In another sign that covered call ETFs are coming into fashion, BMO has listed three new covered call ETFs in London, which offer investors exposure to American, British and European companies (ZWUS, ZWUK, ZWEU). The ETFs will physically track the S&P 500, FTSE 100, and Euro Stoxx 50 in their local currencies and charge 30 basis points a year. An actively-managed covered call writing strategy will be used to give the funds’ extra income.
Swiss bank UBS has cross-listed an Asian exposure ETF into Germany, the UBS ETFs plc – MSCI AC Asia ex Japan SF UCITS ETF (UIQI). The fund tracks the MSCI AC Asia ex Japan Index, which is made up of large and mid-cap companies across Asia, excluding Japan. The Asian economies the fund buys into include Taiwan, Hong Kong and Singapore, as well as developing economies such as Thailand and Indonesia.

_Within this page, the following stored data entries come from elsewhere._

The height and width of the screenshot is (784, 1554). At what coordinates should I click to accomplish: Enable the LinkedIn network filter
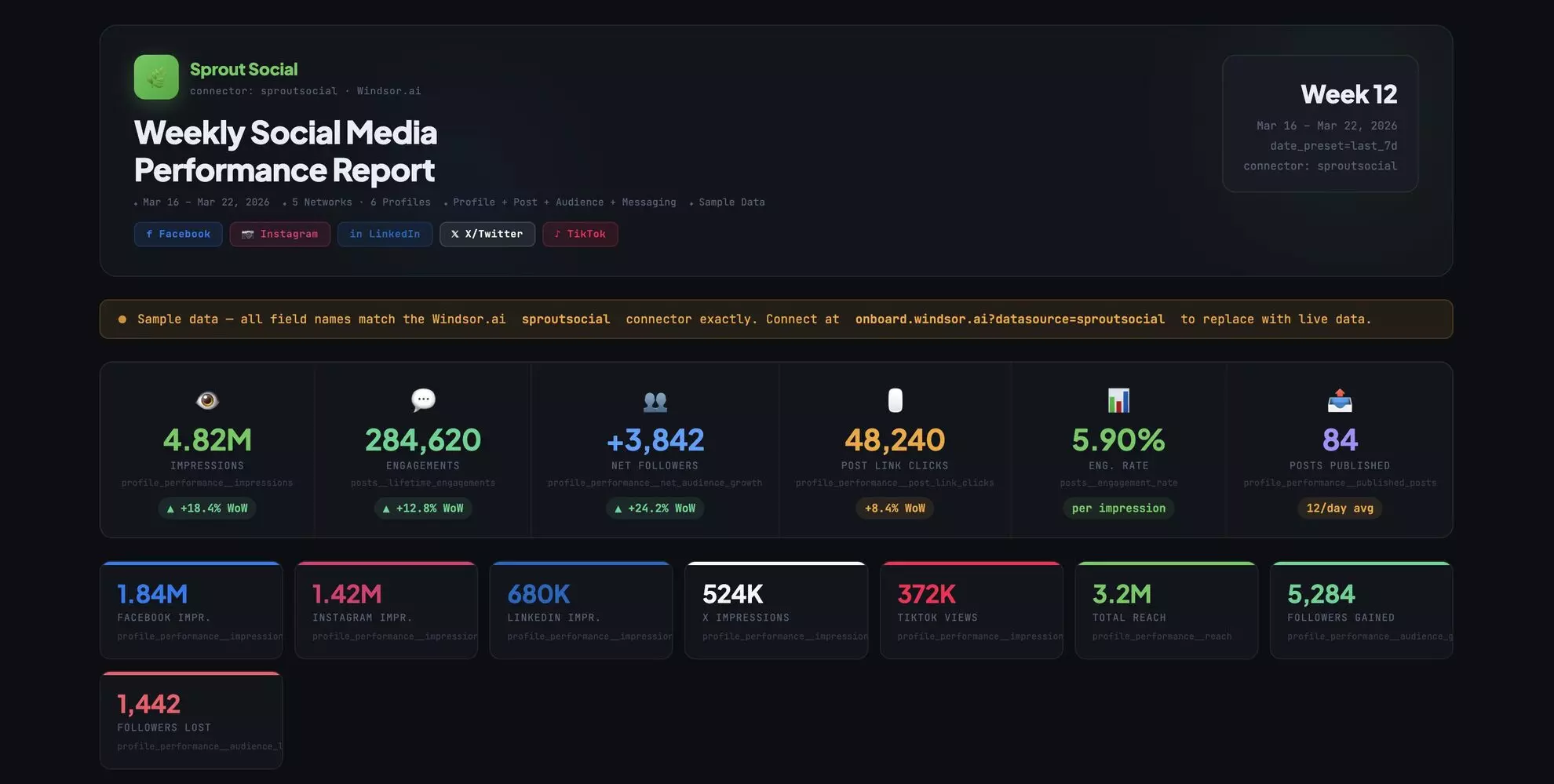pos(385,234)
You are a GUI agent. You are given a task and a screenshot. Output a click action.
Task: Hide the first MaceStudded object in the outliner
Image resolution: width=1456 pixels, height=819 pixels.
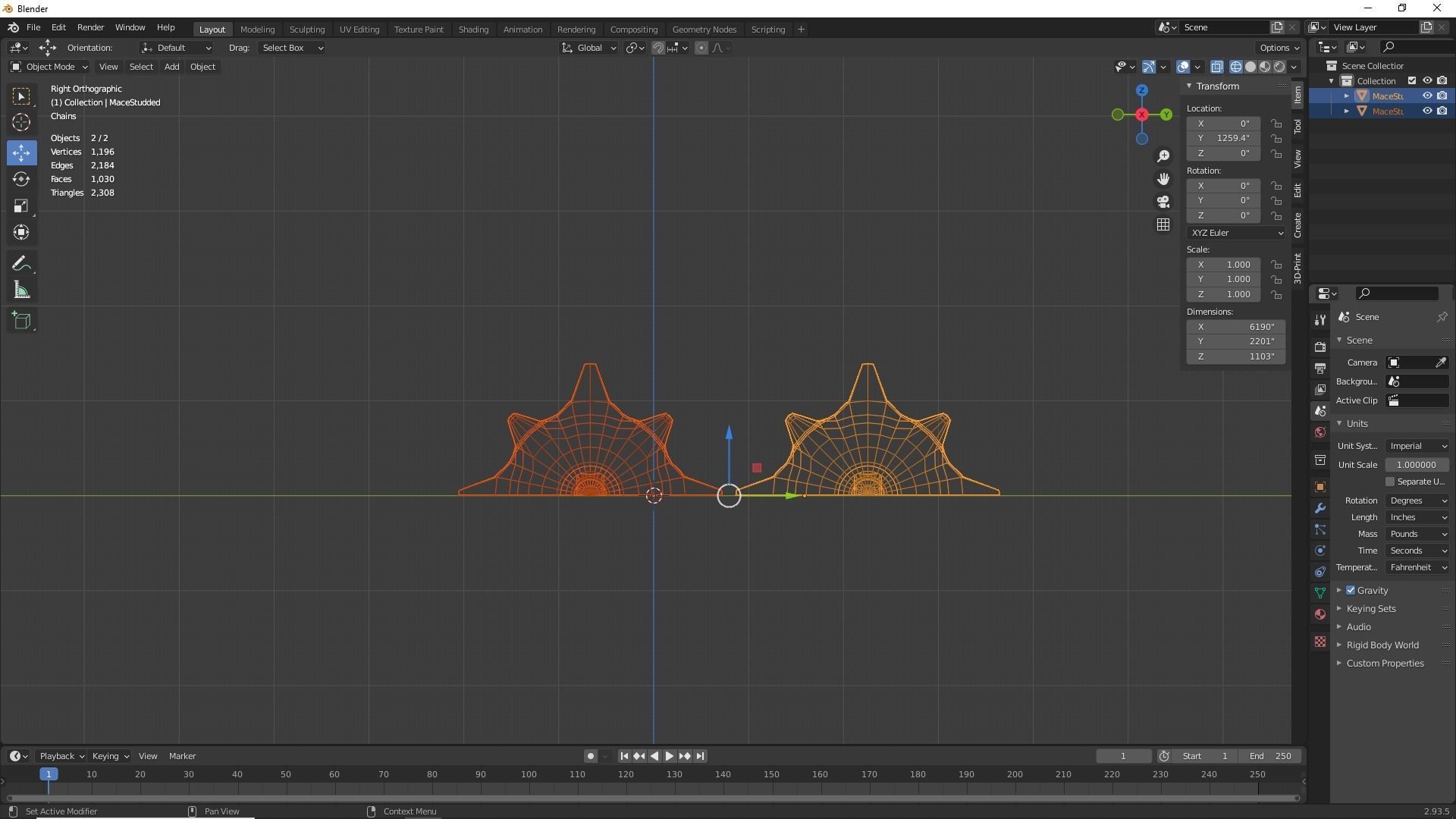pyautogui.click(x=1426, y=96)
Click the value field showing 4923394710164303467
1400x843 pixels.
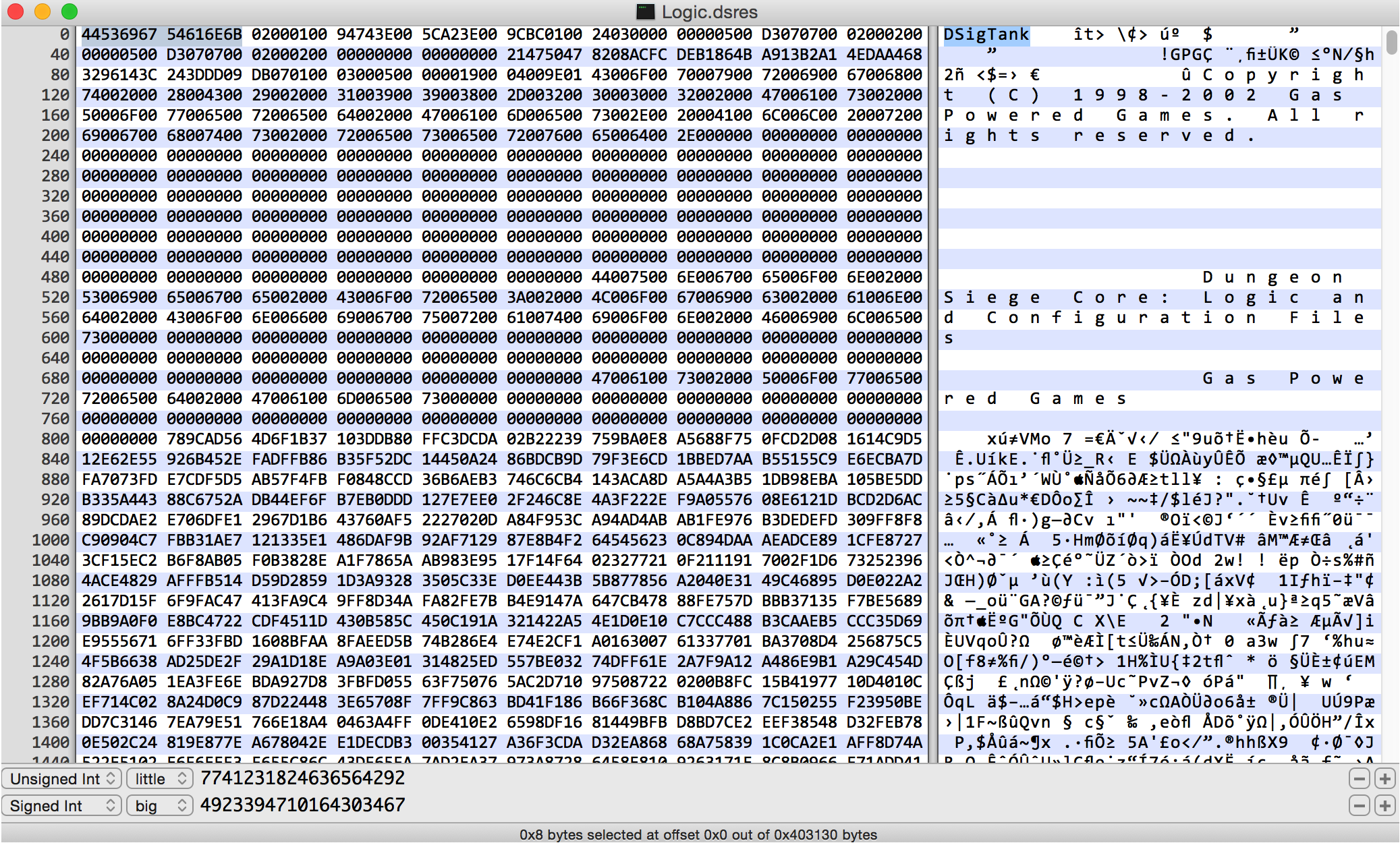(302, 805)
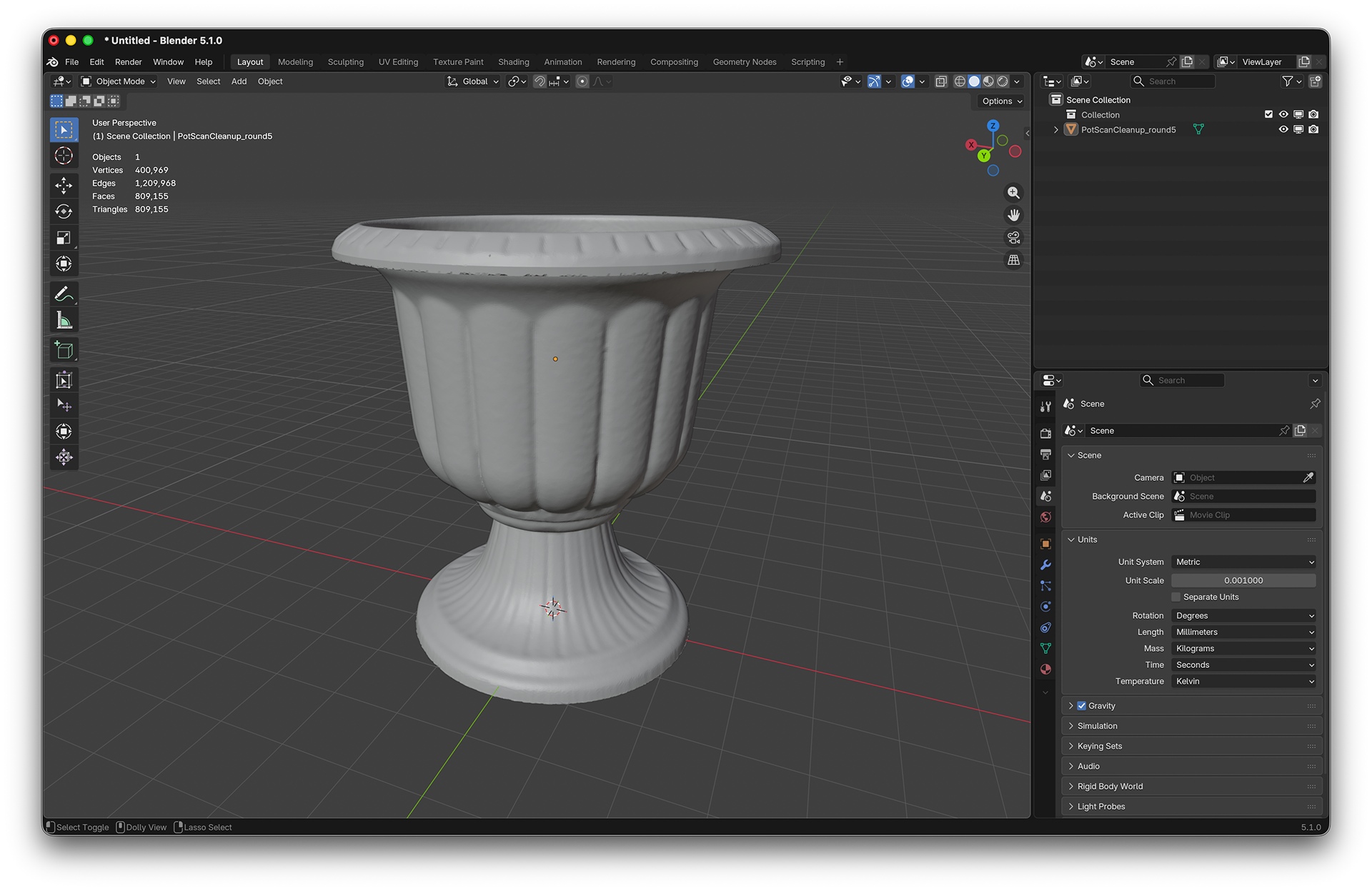The height and width of the screenshot is (891, 1372).
Task: Enable the Separate Units checkbox
Action: point(1176,597)
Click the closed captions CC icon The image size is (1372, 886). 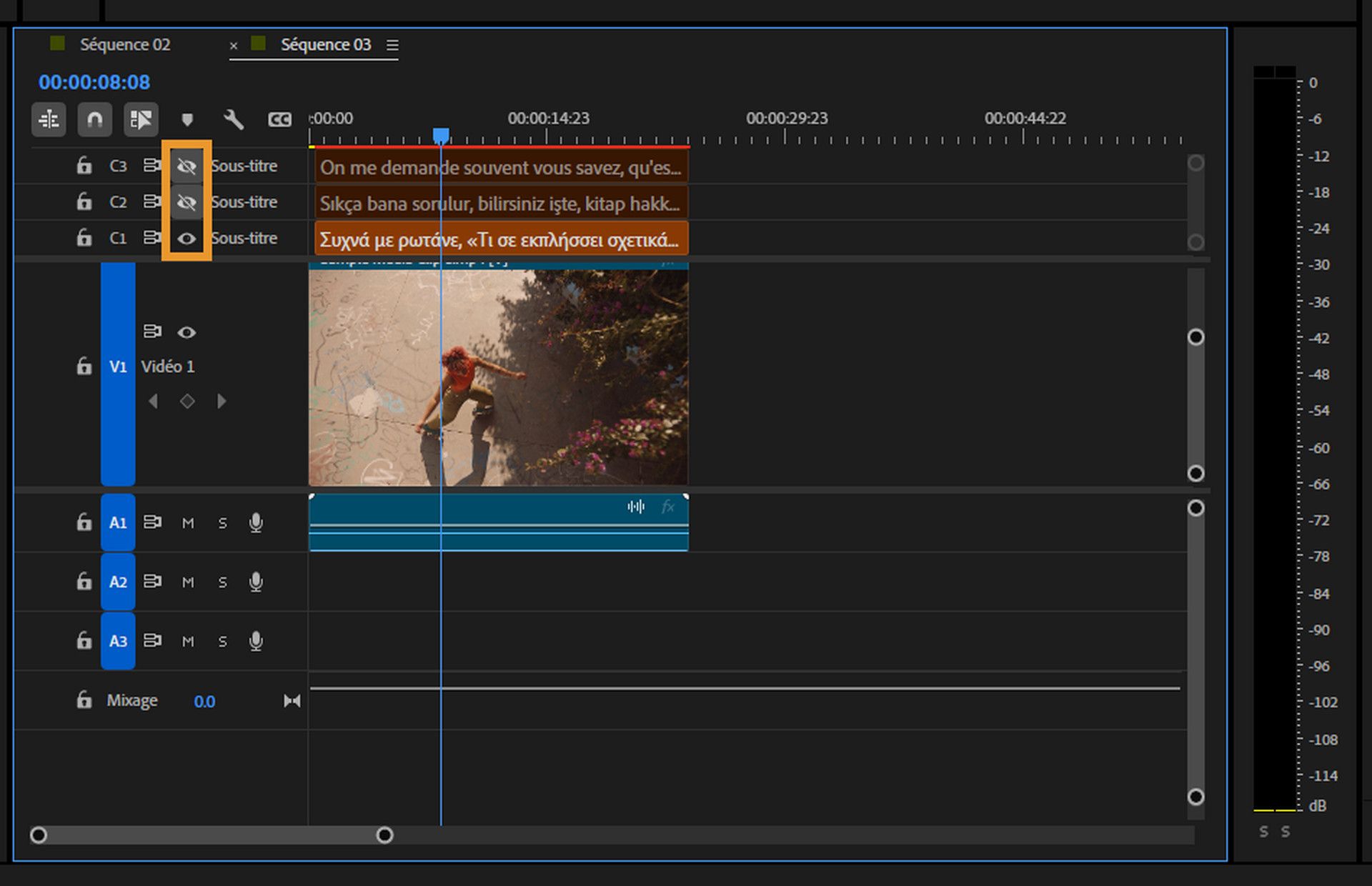[279, 119]
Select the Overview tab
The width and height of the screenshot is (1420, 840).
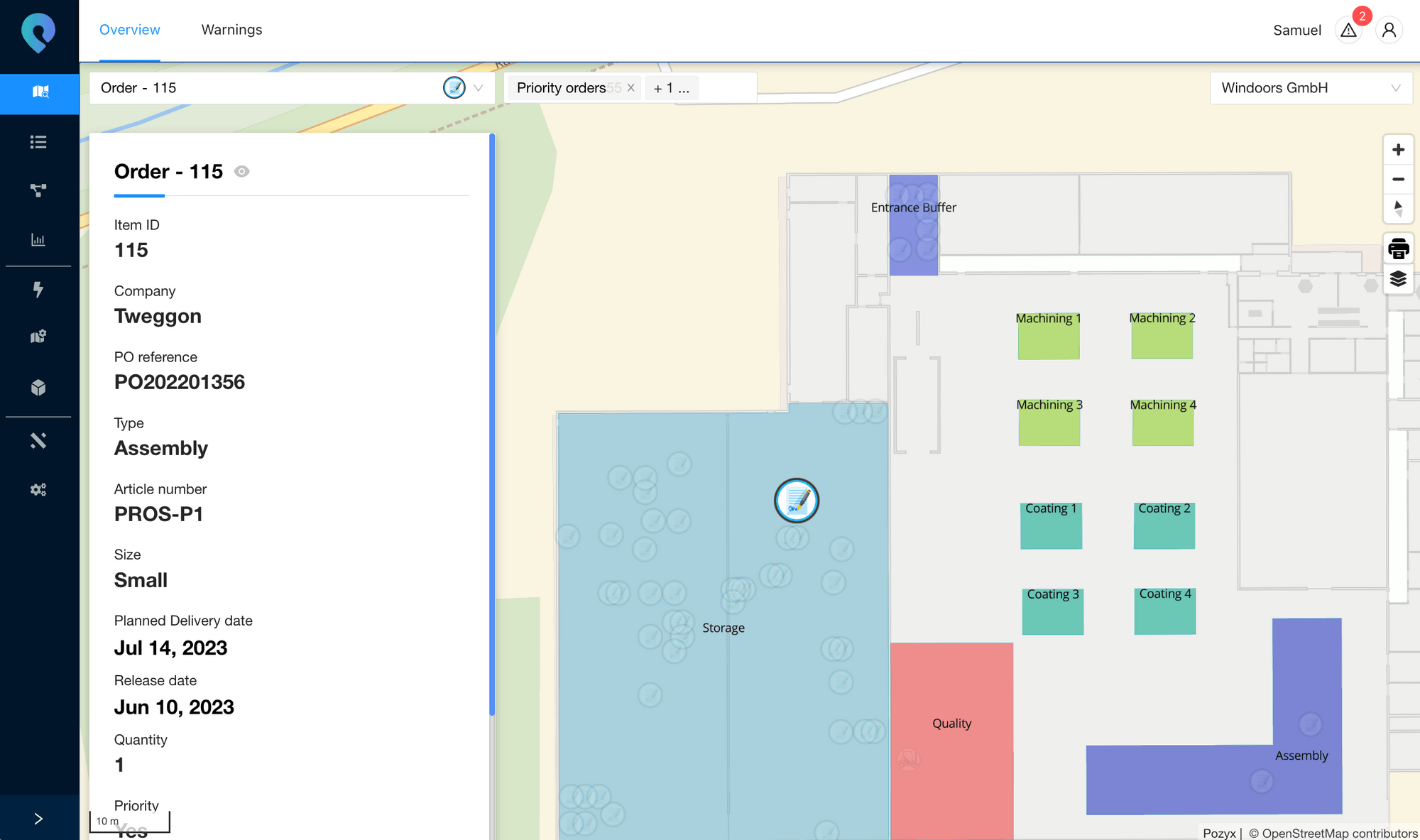tap(129, 30)

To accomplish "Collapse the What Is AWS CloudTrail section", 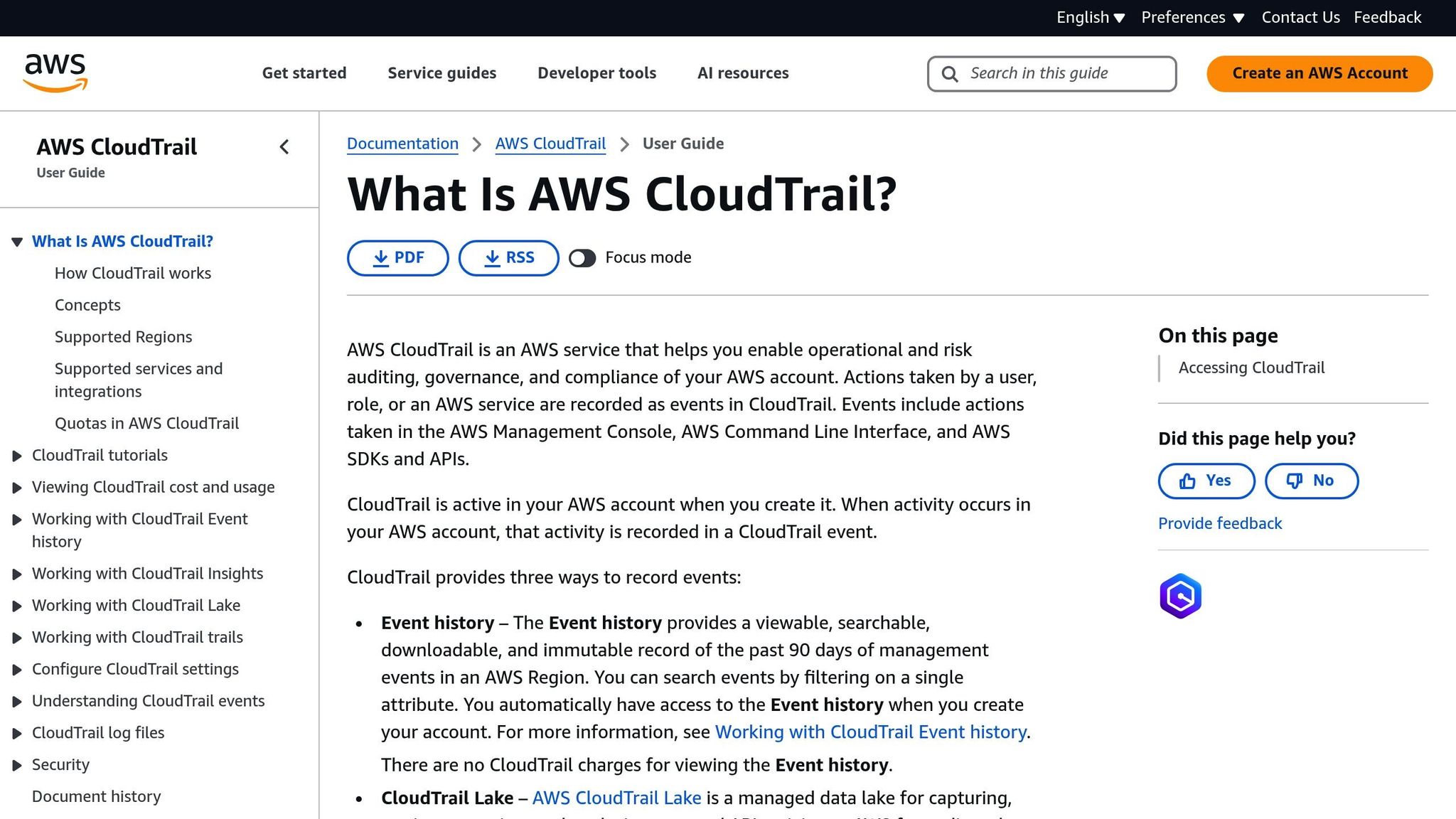I will click(x=17, y=241).
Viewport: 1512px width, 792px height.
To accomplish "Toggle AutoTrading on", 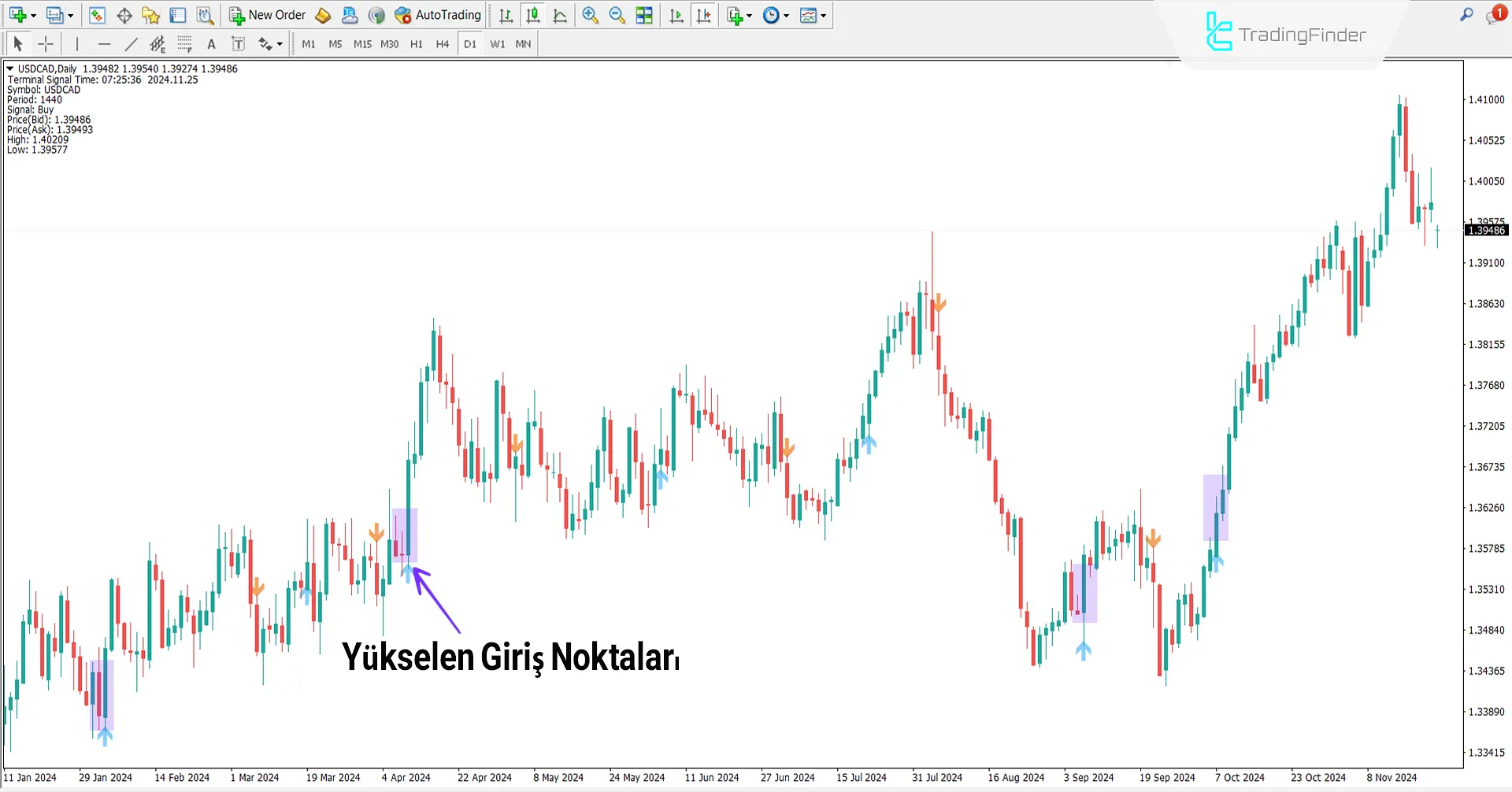I will tap(438, 15).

India’s stock market is known for being highly volatile. But Mumbai-based issuer ICICI Prudential is trying to work around this. To this end, the company has launched a new low volatility ETF, the ICICI Prudential Nifty Low Vol 30 iWIN ETF (INLV30I). The fund will buy stocks from large cap Indian companies, chosen for low volatility and attempt to overcome Indian investors’ reluctance to hold ETFs long term.